Assignment:
Look through the data below and extract, unchanged, the lines from the one that contains "The image size is (1920, 928)." to the one that contains "Click host IP", both included.

Input data:
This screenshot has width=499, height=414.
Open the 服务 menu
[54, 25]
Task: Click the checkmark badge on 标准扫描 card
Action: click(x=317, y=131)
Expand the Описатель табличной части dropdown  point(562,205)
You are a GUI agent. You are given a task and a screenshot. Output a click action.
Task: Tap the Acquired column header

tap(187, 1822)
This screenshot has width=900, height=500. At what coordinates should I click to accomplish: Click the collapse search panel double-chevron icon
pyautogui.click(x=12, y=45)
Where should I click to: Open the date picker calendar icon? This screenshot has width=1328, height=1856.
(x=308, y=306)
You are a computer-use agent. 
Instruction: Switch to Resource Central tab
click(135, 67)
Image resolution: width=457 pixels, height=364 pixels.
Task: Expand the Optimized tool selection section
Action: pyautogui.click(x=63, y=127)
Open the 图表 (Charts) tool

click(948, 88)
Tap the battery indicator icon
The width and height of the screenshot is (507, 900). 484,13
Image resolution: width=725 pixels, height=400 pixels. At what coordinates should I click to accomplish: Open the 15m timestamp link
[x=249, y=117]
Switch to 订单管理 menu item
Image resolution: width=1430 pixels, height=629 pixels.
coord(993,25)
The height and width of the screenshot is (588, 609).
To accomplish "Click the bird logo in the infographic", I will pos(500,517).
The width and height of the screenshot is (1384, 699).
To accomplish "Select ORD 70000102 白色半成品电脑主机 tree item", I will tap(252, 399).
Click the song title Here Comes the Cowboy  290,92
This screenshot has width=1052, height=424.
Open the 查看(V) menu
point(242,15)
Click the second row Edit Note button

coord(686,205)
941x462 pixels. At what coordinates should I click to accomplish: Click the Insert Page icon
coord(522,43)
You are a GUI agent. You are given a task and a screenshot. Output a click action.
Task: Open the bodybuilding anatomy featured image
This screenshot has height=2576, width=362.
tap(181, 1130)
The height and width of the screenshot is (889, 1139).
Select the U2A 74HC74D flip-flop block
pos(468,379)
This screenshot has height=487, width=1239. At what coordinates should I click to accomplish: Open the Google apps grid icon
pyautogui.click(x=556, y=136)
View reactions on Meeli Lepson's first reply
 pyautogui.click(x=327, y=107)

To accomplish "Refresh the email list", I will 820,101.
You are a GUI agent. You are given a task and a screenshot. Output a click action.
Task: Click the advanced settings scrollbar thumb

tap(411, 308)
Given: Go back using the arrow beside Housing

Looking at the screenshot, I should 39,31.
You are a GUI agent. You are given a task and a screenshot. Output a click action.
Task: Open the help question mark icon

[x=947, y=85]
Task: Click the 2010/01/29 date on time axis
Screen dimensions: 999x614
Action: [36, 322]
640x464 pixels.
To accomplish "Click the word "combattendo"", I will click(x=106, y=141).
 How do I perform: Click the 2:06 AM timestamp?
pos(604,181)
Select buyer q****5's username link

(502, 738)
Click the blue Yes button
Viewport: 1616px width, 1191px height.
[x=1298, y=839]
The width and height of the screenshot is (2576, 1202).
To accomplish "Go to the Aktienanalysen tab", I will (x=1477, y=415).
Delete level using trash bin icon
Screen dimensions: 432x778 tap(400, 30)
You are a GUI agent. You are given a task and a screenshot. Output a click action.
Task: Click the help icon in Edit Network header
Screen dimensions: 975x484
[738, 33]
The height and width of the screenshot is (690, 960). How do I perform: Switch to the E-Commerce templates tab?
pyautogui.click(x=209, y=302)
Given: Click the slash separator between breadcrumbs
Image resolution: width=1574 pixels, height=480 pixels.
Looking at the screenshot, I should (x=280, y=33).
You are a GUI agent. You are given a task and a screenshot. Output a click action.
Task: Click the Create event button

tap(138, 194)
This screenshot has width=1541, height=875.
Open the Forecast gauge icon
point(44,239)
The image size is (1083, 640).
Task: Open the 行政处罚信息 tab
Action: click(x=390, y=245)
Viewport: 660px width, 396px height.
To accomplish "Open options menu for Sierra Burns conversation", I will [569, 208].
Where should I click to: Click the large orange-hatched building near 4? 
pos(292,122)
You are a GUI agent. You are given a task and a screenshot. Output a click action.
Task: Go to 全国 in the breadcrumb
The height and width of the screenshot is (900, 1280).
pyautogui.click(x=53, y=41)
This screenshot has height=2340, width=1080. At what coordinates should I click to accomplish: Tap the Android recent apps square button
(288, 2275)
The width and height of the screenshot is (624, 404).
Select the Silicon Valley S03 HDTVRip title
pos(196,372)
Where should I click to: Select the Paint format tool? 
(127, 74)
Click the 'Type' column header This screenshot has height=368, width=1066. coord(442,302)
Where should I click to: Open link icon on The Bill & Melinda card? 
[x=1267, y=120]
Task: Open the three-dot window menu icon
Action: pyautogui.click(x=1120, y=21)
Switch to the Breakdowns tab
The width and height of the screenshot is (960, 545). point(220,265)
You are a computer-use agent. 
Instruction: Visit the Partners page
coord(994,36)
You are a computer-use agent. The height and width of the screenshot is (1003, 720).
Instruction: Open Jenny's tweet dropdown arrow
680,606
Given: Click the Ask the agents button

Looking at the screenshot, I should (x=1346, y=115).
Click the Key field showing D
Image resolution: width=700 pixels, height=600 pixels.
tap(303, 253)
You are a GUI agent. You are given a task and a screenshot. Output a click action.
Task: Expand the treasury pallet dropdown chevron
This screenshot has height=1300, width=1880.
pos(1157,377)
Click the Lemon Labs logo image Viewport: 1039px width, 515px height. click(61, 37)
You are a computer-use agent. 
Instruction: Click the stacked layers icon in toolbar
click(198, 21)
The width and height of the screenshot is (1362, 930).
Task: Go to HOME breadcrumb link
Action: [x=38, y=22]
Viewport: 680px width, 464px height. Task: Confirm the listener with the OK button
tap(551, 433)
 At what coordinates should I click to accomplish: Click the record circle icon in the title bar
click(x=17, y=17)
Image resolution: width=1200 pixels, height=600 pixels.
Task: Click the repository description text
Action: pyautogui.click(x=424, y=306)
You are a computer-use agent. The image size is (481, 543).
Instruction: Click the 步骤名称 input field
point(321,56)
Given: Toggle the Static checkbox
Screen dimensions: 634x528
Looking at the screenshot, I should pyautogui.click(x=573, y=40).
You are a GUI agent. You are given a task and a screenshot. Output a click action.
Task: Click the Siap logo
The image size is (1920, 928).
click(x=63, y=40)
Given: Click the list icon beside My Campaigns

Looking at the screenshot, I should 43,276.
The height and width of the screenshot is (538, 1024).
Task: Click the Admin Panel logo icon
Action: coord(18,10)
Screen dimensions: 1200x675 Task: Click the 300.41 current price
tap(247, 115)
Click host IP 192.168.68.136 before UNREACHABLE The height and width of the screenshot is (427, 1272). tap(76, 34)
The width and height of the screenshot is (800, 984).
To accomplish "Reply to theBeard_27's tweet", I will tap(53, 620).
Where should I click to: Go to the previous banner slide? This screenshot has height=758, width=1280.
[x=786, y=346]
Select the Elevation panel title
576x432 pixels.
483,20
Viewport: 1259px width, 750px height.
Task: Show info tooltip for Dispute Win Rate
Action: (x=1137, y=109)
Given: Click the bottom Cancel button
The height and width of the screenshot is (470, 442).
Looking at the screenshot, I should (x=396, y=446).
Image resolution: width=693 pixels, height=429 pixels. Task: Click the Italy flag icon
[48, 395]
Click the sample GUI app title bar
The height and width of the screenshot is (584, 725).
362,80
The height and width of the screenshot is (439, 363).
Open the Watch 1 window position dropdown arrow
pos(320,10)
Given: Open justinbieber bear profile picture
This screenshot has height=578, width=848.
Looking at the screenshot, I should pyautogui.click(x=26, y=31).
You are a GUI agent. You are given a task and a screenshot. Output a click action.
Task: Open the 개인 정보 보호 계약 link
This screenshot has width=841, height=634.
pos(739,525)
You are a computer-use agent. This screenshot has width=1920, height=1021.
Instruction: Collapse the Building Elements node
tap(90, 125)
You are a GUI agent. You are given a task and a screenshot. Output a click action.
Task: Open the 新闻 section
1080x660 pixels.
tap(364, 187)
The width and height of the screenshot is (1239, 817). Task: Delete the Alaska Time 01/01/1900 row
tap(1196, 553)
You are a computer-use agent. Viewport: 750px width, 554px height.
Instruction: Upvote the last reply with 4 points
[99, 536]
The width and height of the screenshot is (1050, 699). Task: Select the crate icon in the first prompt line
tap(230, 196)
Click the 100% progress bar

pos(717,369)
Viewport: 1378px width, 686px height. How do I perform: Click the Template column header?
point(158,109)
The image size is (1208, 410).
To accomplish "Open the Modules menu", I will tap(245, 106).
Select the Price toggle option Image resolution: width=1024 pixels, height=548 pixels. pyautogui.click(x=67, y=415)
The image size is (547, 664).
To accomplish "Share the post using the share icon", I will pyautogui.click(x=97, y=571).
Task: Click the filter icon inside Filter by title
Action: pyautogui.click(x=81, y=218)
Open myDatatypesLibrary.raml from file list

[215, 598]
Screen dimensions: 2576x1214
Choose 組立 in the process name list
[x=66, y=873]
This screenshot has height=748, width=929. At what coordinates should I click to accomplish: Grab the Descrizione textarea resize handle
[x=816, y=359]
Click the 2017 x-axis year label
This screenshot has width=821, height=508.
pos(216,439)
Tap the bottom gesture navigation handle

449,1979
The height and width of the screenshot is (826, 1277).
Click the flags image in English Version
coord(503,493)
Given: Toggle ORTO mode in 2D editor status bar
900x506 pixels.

Response below:
The image size is (1920, 928).
click(x=63, y=40)
Given: Click the list icon beside My Campaigns

Looking at the screenshot, I should 43,276.
The height and width of the screenshot is (538, 1024).
Task: Click the Admin Panel logo icon
Action: coord(18,10)
Screen dimensions: 1200x675 Task: Click the 300.41 current price
tap(247, 115)
Click host IP 192.168.68.136 before UNREACHABLE The height and width of the screenshot is (427, 1272). tap(76, 34)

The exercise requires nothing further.